Where the line containing "Toggle the Connection header checkbox" appears, end the copy there, keeping that line; start from the first line of the entries, copy exactly, and omit pictures.

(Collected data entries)
__________
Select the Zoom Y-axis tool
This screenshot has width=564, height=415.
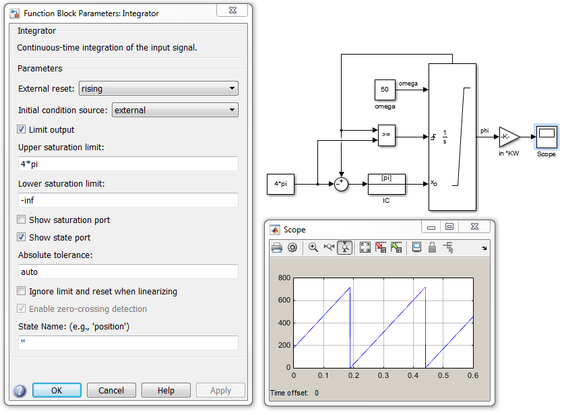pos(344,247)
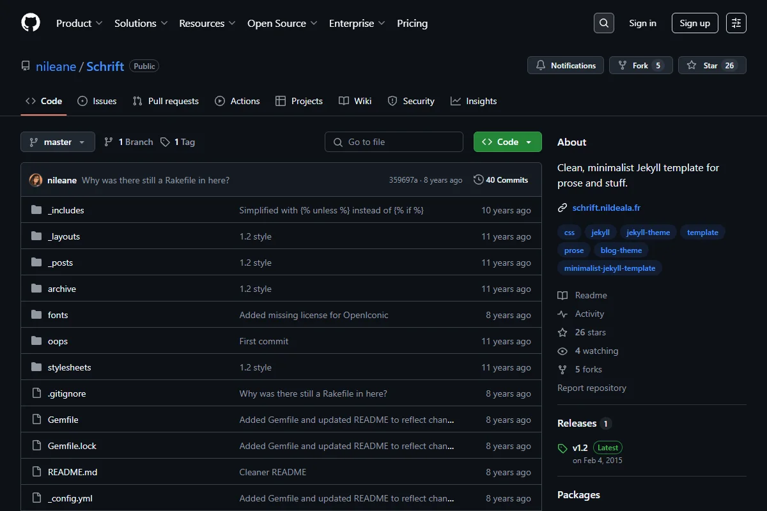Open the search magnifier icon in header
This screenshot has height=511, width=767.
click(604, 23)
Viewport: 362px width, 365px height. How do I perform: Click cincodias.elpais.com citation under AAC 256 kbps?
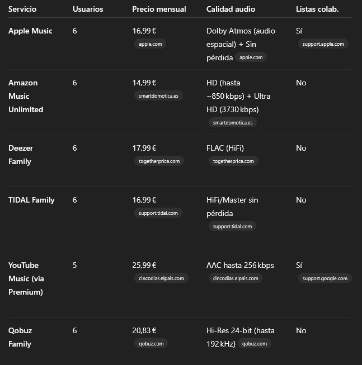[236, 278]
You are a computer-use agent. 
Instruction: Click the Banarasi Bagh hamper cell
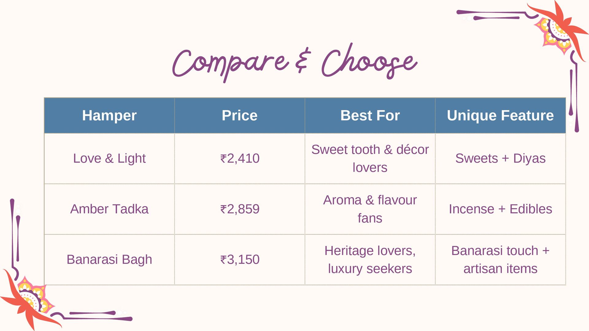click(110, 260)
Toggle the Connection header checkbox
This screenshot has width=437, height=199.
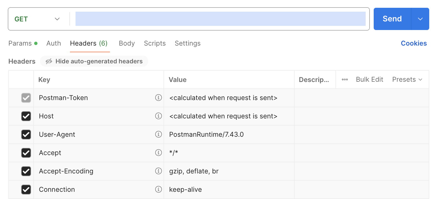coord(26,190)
__________
_Solution_
Select the Zoom Y-axis tool
This screenshot has width=564, height=415.
pos(344,247)
Open the search magnifier icon in header
This screenshot has height=511, width=767.
click(604, 23)
Viewport: 362px width, 365px height. How do I perform: Click cincodias.elpais.com citation under AAC 256 kbps?
[236, 278]
You are a computer-use agent. 
Instruction: Click the Banarasi Bagh hamper cell
click(110, 260)
Toggle the Connection header checkbox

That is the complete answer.